Messing With the Badguys

3 minute read

Scrolling through my HAProxy logs, I got a bit miffed at the amount of bot traffic I saw attempting to access nonexistent paths obviously looking for weaknesses to exploit.

This kind of traffic is extremely naïve and obviously doesn’t hurt me other than the minuscule amount of bandwidth and CPU power it wastes, but I’d like to make my environment slightly less hospitable for them.

HAProxy has a fun toy it calls a tarpit. They had a blog post about this a while ago, and when I stumbled over it I figured why not give it a try?

I started out by looking at what paths are actually accessed on my website. With some mental arithmetics I came up with the following pipeline:

zcat /var/log/haproxy.log* | awk {'print $18, $19'} | sort | uniq -c | sort -n

In sequence, these commands list all my log history for HAProxy, then pull out the 18th and 19th columns, usually corresponding to the HTTP method used and the path it was used on. In the next step I first sort the resulting lines, then have the unique lines counted, and finally I sort them according to count.

Most of the traffic, of course, is valid, but the above sequence lets me create a list of stuff I’m not interested in seeing. I picked up a number of these obvious paths and put them, one on each line, in a file I called badendpoints.lst.

Then I opened my HAProxy configuration file. To my defaults section, I added the following line to define for how long I would punish the bots:

        timeout tarpit 30s

Update a day later While my original solution did what I intended, I saw some improvement potential in terms of observability.
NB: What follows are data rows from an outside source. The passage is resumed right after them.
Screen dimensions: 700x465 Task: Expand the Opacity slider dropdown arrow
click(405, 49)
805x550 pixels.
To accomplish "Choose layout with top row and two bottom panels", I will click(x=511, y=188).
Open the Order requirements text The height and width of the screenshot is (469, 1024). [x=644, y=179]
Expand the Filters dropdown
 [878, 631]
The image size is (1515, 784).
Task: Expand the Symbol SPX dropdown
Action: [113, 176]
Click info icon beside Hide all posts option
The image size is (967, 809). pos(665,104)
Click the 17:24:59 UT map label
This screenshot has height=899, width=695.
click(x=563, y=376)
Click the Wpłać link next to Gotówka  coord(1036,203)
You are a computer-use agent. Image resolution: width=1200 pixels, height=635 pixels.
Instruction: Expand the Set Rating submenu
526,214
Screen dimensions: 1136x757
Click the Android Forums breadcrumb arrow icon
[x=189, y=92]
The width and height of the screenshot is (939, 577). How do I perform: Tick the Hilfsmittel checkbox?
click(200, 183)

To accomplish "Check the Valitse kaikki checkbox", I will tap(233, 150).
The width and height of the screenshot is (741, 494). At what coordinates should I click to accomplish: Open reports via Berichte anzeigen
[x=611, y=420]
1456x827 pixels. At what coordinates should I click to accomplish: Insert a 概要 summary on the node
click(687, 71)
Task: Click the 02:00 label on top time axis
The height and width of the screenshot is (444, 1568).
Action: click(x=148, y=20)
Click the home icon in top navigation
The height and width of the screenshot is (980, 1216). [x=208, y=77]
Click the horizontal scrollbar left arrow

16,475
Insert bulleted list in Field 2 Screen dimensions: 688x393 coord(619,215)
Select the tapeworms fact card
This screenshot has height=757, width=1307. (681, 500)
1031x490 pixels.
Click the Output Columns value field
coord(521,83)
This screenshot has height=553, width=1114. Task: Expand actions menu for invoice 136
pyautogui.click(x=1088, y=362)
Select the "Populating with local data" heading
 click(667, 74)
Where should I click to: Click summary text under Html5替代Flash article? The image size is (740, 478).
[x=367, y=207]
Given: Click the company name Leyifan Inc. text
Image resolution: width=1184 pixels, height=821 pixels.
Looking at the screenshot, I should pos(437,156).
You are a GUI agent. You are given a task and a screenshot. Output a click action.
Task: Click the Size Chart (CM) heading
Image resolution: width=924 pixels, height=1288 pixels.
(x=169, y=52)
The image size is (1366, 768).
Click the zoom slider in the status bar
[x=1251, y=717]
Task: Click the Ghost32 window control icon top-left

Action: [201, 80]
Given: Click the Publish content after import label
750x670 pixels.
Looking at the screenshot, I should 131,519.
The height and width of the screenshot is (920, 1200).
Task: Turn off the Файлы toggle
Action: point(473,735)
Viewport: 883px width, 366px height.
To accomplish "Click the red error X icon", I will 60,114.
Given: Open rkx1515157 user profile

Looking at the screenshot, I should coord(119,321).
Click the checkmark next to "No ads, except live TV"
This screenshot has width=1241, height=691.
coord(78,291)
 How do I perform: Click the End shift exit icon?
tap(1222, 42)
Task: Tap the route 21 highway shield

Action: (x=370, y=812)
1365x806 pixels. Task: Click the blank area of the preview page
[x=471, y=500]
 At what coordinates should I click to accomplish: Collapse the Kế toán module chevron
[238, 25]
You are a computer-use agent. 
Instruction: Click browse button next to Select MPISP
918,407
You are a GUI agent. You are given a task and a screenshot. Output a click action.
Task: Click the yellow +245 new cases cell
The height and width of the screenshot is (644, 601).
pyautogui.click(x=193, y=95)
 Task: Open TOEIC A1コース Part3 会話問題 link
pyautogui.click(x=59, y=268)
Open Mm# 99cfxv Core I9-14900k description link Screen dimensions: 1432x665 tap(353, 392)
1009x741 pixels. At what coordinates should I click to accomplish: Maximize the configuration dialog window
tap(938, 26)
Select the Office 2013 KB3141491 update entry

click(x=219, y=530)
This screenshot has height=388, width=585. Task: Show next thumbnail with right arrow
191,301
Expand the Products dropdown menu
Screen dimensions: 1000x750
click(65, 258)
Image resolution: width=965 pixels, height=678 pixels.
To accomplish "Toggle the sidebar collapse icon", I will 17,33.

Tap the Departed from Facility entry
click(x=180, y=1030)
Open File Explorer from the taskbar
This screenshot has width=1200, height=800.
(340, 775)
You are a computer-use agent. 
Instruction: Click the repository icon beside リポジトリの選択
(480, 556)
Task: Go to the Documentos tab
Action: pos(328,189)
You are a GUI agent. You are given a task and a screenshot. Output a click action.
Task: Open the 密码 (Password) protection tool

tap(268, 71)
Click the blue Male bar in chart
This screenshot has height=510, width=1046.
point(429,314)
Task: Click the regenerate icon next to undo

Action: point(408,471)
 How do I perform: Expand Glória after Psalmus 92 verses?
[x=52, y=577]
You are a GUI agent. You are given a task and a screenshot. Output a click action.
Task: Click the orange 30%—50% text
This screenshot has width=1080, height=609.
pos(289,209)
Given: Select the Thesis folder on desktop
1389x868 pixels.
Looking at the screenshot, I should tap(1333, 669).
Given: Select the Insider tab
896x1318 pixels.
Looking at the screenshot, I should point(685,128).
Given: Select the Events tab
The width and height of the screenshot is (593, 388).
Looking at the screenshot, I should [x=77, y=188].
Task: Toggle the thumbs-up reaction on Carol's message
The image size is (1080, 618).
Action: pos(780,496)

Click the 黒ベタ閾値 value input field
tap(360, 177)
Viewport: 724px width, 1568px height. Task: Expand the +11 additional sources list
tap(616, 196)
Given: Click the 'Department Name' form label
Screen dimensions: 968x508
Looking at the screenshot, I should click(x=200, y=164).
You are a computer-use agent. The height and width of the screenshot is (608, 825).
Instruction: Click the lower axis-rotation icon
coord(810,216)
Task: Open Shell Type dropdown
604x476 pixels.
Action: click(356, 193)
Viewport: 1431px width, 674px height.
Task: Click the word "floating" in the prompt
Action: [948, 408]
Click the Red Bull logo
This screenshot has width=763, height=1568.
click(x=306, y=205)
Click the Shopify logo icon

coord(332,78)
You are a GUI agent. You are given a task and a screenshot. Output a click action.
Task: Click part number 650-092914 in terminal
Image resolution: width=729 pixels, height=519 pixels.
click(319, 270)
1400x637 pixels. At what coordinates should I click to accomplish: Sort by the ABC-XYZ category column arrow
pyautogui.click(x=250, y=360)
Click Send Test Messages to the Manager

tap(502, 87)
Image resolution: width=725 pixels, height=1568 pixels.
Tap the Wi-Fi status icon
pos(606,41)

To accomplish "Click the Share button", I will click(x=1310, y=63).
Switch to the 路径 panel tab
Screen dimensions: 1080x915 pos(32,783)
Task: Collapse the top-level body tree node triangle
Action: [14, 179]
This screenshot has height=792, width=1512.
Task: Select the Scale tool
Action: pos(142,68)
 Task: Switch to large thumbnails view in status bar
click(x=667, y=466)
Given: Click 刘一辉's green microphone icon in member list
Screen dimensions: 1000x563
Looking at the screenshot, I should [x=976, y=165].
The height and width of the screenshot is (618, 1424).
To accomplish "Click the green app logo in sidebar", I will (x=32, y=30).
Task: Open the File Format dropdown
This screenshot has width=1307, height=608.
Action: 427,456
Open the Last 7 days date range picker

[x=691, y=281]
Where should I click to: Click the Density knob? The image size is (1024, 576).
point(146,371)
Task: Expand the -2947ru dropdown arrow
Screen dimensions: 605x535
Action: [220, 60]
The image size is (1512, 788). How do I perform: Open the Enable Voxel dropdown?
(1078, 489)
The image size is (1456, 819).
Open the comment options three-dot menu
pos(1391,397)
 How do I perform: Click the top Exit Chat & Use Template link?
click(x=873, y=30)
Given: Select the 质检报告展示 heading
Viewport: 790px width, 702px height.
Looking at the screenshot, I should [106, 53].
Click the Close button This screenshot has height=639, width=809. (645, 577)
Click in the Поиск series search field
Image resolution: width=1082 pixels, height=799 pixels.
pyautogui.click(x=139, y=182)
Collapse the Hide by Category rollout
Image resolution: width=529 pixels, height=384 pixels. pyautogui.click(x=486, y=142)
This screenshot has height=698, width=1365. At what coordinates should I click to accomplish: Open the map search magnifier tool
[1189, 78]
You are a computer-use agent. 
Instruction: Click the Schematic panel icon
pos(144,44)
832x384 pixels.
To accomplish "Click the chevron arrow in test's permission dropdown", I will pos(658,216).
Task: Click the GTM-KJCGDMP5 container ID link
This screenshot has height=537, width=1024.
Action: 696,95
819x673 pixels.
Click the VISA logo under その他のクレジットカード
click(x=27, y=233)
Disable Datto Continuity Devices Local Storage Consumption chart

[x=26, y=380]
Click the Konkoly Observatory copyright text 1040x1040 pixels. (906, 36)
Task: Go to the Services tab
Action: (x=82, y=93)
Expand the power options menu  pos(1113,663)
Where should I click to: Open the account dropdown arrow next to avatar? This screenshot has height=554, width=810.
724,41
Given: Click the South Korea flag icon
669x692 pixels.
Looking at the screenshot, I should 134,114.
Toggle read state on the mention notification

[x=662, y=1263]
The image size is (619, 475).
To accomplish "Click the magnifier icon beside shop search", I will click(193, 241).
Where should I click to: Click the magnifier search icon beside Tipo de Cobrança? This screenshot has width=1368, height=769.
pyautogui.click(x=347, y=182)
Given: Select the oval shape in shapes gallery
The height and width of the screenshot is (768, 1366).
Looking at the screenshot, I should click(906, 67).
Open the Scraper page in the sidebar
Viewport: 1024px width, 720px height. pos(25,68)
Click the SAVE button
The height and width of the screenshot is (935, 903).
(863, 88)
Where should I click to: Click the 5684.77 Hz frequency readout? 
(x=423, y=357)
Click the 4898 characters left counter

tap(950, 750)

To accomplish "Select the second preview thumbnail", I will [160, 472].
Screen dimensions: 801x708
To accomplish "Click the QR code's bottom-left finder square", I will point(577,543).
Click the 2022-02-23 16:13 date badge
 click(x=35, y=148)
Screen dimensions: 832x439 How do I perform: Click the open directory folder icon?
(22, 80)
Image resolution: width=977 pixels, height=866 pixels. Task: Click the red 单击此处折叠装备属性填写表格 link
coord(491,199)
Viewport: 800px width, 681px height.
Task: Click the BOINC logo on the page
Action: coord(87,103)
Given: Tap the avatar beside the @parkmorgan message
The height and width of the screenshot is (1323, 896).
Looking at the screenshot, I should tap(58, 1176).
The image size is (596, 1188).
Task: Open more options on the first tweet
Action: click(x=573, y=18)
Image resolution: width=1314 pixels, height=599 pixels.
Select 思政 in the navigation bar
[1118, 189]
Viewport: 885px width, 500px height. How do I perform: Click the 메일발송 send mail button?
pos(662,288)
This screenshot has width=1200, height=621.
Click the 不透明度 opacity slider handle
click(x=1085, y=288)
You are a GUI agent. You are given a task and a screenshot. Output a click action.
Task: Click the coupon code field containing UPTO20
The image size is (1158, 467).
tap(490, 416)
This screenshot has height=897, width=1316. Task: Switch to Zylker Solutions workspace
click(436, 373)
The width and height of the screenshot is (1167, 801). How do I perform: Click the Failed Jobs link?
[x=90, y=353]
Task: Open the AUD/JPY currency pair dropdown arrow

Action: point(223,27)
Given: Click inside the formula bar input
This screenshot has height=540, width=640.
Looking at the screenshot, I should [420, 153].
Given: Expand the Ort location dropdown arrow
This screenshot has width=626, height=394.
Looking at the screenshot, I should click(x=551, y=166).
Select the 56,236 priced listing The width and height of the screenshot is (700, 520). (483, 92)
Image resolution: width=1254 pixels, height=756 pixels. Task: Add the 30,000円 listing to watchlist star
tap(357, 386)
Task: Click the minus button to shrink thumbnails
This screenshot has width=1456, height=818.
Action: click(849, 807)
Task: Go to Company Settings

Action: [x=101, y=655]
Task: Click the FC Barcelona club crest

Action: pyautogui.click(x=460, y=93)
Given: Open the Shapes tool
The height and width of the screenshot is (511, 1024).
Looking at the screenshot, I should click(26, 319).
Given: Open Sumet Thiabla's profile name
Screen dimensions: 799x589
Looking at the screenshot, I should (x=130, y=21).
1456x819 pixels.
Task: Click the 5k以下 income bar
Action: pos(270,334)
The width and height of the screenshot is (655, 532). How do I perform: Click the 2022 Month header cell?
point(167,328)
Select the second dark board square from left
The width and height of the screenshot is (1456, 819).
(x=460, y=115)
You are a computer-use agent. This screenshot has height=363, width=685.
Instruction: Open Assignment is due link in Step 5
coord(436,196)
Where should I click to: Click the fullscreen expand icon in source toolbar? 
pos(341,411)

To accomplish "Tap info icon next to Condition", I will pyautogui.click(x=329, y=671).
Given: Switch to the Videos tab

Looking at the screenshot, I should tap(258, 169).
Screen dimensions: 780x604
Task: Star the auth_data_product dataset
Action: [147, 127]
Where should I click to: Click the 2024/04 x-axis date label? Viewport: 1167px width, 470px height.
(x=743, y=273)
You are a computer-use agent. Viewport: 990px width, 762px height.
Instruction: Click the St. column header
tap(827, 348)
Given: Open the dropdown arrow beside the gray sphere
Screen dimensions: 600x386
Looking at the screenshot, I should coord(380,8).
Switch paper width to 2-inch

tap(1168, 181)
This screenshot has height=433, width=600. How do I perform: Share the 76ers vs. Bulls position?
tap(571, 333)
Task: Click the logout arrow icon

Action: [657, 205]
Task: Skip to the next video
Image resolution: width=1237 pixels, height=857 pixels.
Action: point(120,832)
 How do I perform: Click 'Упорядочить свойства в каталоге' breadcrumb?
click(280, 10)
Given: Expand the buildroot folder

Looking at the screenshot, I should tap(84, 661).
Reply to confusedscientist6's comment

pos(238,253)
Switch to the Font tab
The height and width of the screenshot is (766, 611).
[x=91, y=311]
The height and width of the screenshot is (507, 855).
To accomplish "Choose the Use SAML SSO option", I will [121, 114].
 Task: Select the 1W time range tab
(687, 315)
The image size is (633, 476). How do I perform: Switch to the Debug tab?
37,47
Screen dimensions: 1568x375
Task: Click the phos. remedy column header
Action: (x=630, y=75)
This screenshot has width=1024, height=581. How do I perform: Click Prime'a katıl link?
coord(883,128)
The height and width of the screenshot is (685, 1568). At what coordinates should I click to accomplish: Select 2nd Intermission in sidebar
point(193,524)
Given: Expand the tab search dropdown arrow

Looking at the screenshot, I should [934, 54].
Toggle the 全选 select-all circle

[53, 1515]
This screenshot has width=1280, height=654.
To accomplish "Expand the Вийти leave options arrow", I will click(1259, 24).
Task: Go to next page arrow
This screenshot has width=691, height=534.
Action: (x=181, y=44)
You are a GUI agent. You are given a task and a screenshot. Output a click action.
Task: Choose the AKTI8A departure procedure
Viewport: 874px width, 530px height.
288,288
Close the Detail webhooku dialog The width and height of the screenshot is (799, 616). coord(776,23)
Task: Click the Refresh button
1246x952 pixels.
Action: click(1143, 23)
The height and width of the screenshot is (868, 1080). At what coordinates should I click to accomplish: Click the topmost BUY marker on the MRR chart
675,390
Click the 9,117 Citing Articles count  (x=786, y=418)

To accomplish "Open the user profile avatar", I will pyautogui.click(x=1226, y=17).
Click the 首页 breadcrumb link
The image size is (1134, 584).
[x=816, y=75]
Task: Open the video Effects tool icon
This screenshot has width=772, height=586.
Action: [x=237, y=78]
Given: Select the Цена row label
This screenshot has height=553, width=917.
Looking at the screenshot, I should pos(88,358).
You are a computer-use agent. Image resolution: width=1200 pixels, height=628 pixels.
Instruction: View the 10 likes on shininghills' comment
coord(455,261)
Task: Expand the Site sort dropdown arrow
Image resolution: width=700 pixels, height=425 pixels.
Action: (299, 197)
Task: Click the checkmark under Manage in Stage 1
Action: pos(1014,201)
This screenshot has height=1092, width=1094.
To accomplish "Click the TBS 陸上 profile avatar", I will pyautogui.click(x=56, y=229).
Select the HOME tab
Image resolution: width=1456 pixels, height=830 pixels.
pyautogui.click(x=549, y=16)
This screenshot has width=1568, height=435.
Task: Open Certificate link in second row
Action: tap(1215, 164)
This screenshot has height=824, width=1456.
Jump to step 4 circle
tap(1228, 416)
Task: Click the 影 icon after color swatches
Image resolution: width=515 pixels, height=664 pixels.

Follow along to see the difference.

Old solution

Further down, in my HTTPS listener section, I added the following lines:

        acl badguys path_beg -i -f /etc/haproxy/badendpoints.lst
        http-request tarpit deny_status 403 if badguys

Here I create an Access Control List called badguys, and add to this ACL the case-insensitive (-i) versions of any line in the file I created earlier. Then I tell HAProxy to send anybody who triggers the badguys ACL to the tarpit, followed by telling them that they’re not allowed to do what they just did, by giving them an HTTP status code of 403.

New solution

Instead of immediately tarpitting misbehaving clients in the listener section, I decided to direct them to a backend section which does the exact same thing that I did previously.

Changed frontend section:

        acl badguys path_beg -i -f /etc/haproxy/badendpoints.lst
        use-backend bk_tarpit if badguys

New backend section for this purpose:

        http-request tarpit deny_status 403

When using the old solution, the log lines show the requested path and the expected 403 error, but there are other reasons to see 403 statuses, of course, and I can’t differentiate between them:

Feb 11 06:06:07 haproxy1 haproxy[3874]: 159.65.<redacted>:56324 [11/Feb/2024:06:05:37.924] web-https~ web-https/<NOSRV> -1/30060/-1/-1/30002 403 192 - - PT-- 4/4/0/0/0 0/0 "GET /wp-admin/admin.php?520=1 HTTP/1.1"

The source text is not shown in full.